E, per la prima volta, anche un porporato, ossia un cardinale. Nello specifico l’ex sostituto della Segreteria ed ex prefetto per le Cause dei Santi, che lo stesso Papa Francesco ha rimosso dalla carica in attesa che emerga la verità processuale. In Tribunale si è costituita come parte civile la stessa Segreteria di Stato vaticana, che sarà rappresentata dall’ex ministro della Giustizia italiana, l’avvocata Paola Severino.
Infine ci sono i problemi legati ai cospicui risarcimenti alle vittime di pedofilia, che hanno già portato molte Diocesi a dichiarare bancarotta. Il problema riguarda soprattutto gli Stati Uniti, che esattamente vent’anni fa furono sconvolti dal cosiddetto ‘caso Spotlight’, dal nome della squadra di giornalisti investigativi del The Boston Globe, che svelò il sistema di coperture dei preti pedofili all’interno dell’Arcidiocesi della capitale del Massachusetts.

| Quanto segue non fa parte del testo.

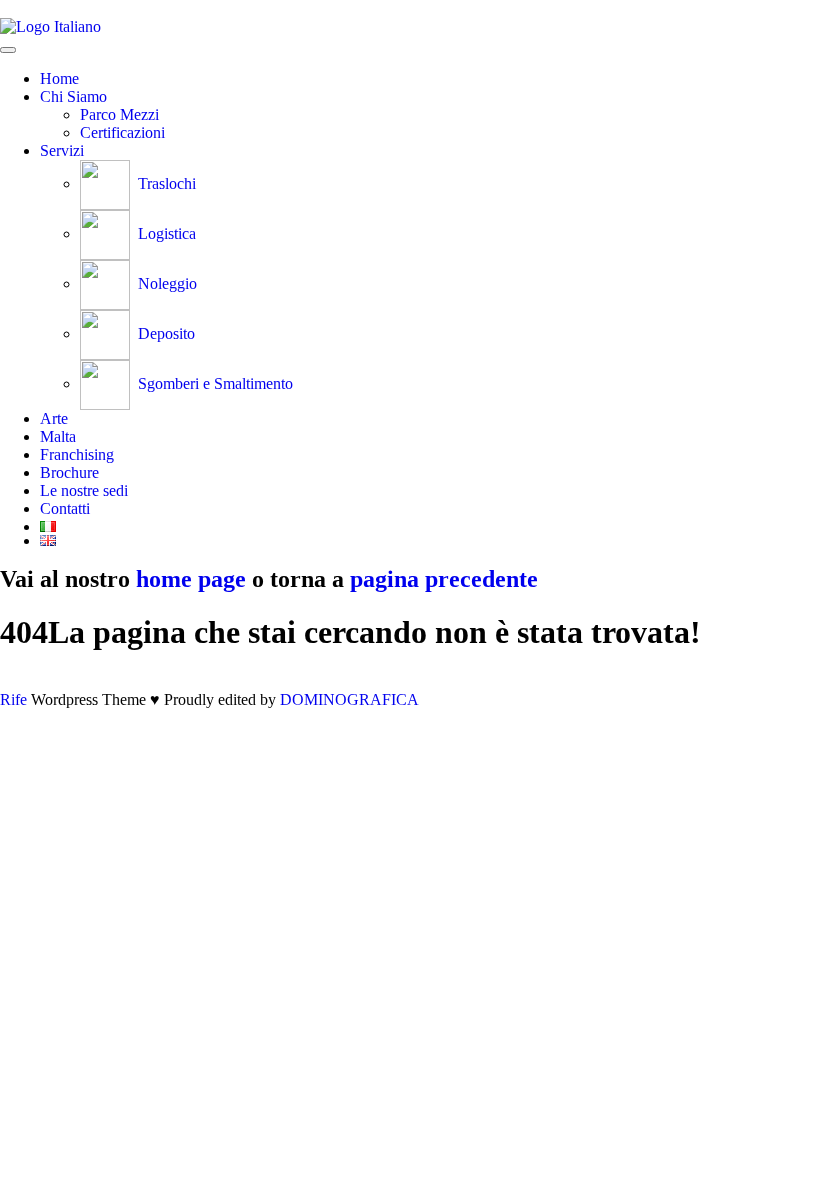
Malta (58, 436)
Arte (54, 418)
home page (191, 579)
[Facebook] (6, 682)
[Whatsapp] (54, 682)
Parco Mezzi (119, 114)
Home (59, 78)
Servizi (62, 150)
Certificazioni (122, 132)
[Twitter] (42, 682)
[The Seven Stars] (410, 27)
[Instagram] (18, 682)
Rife (13, 699)
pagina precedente (444, 579)
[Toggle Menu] (8, 50)
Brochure (69, 472)
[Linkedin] (30, 682)
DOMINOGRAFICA (349, 699)
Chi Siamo (73, 96)
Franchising (77, 454)
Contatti (65, 508)
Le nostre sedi (84, 490)
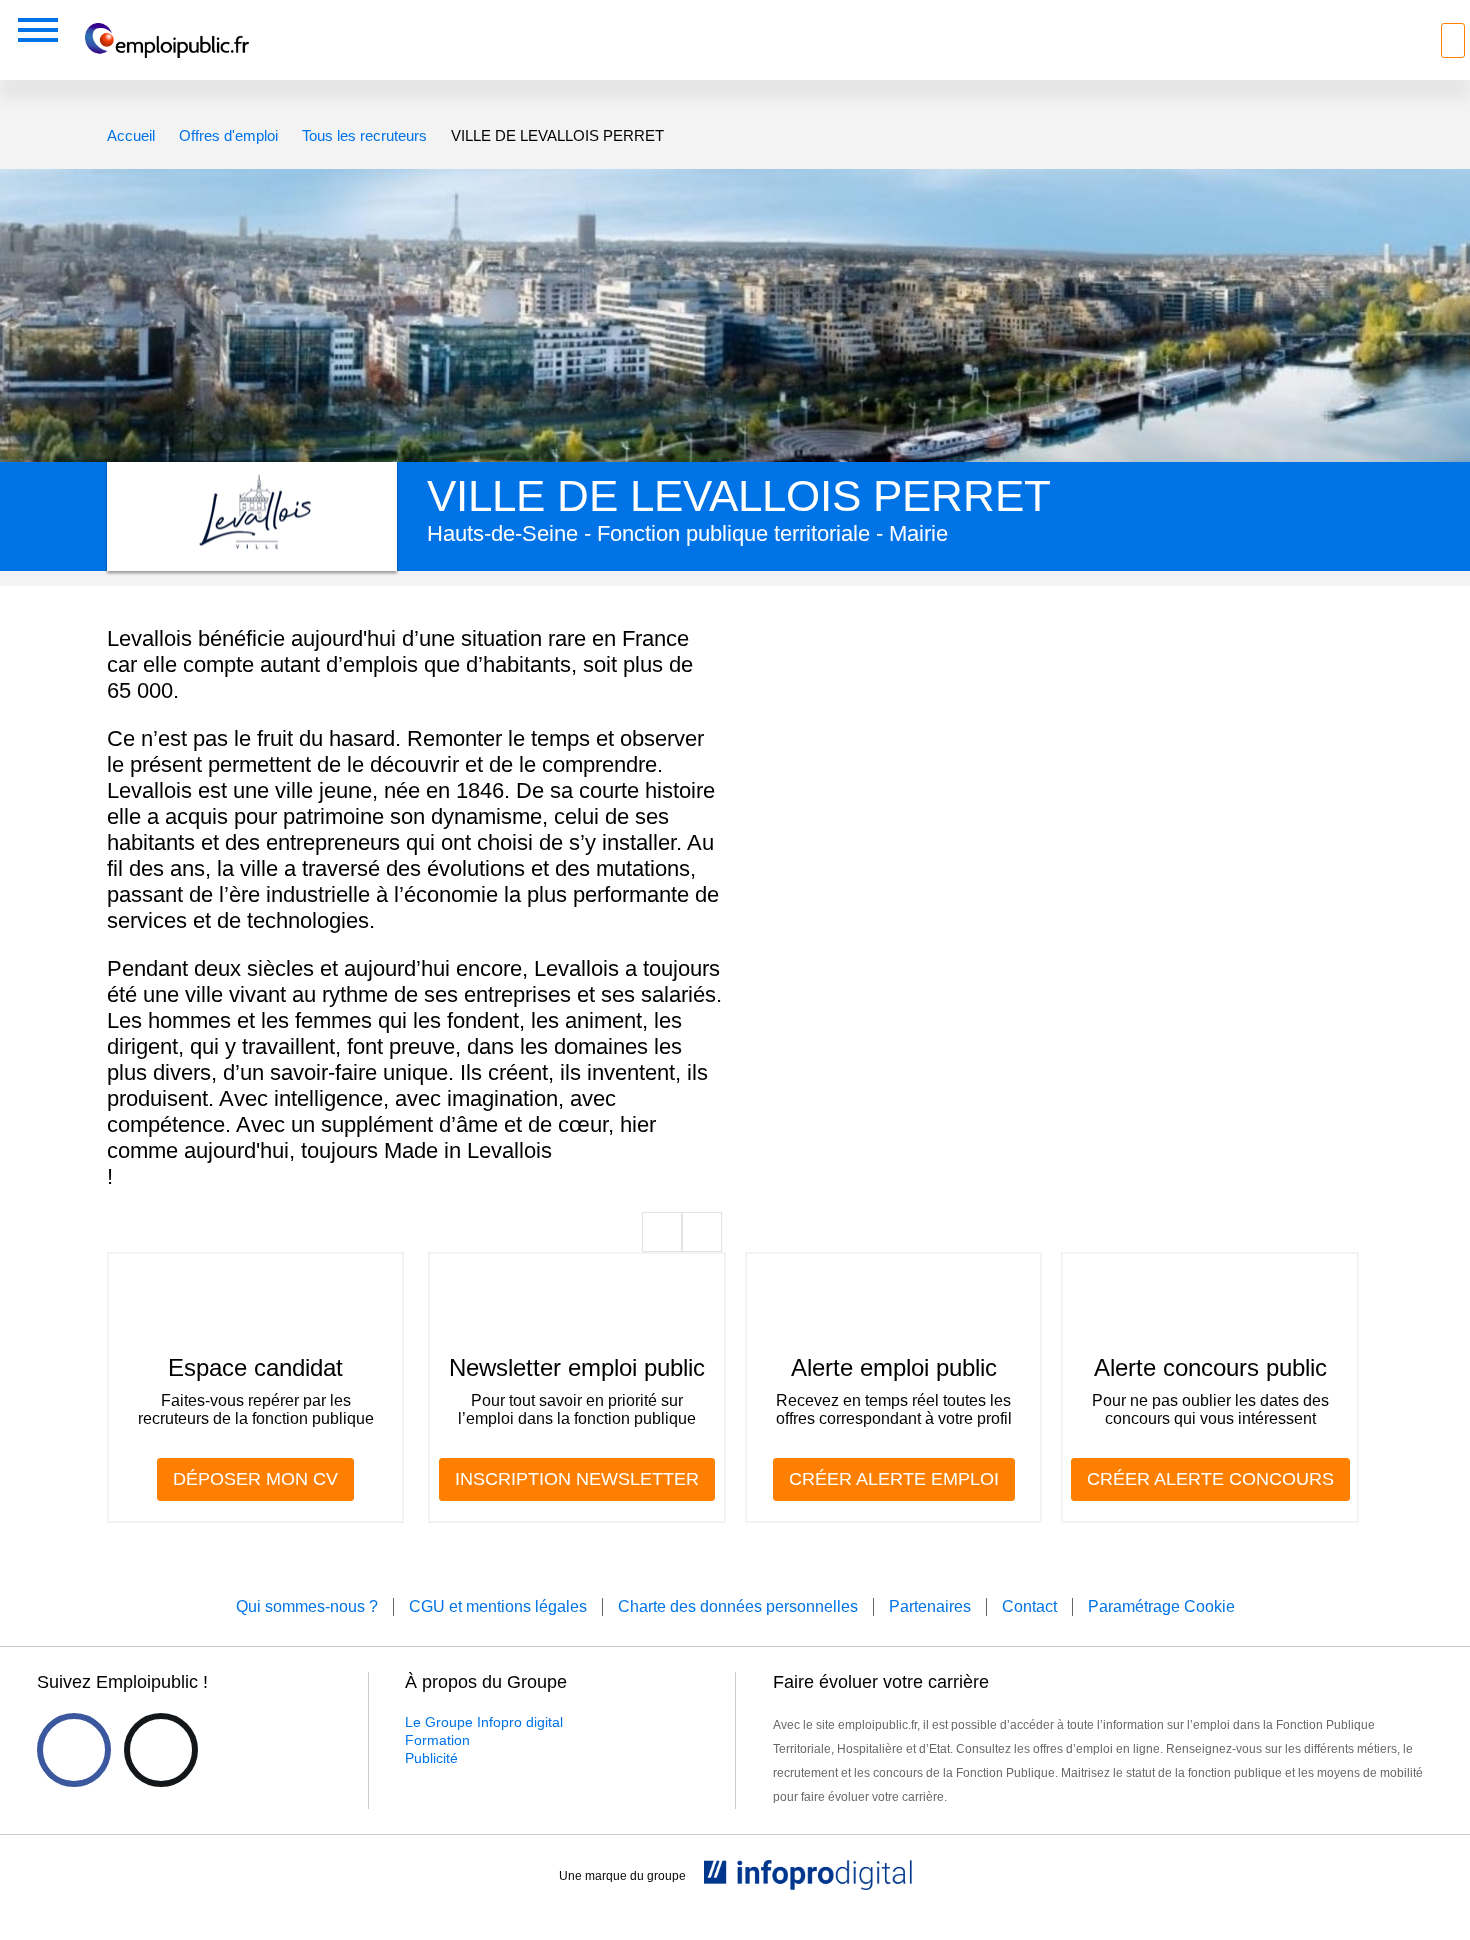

Ma ci sono casi che sono arrivati fino ai giorni nostri. L’ultima Diocesi a dichiarare fallimento per far fronte ai risarcimenti alle vittime di abusi è stata quella di Norwich nei giorni scorsi. Secondo i documenti depositati dalla Diocesi, le azioni legali ammontano a una cifra compresa fra i 50 e i 100 milioni di dollari. Imprecisato il numero di creditori, che va dai 50 ai 99. Dunque, una situazione economica difficilmente sostenibile. Tanto che il vescovo Michael Cote ha spiegato ai media americani che da un punto di vista tecnico se la Diocesi non avesse presentato istanza di fallimento, non tutti avrebbero potuto avere accesso ai fondi.
Nei mesi scorsi era invece toccato alla Diocesi di Winona-Rochester, nel Minnesota. Il vescovo aveva infatti dichiarato la bancarotta dopo aver annunciato un accordo di 21,5 milioni di dollari per risarcire 145 vittime di abusi sessuali da parte di sacerdoti.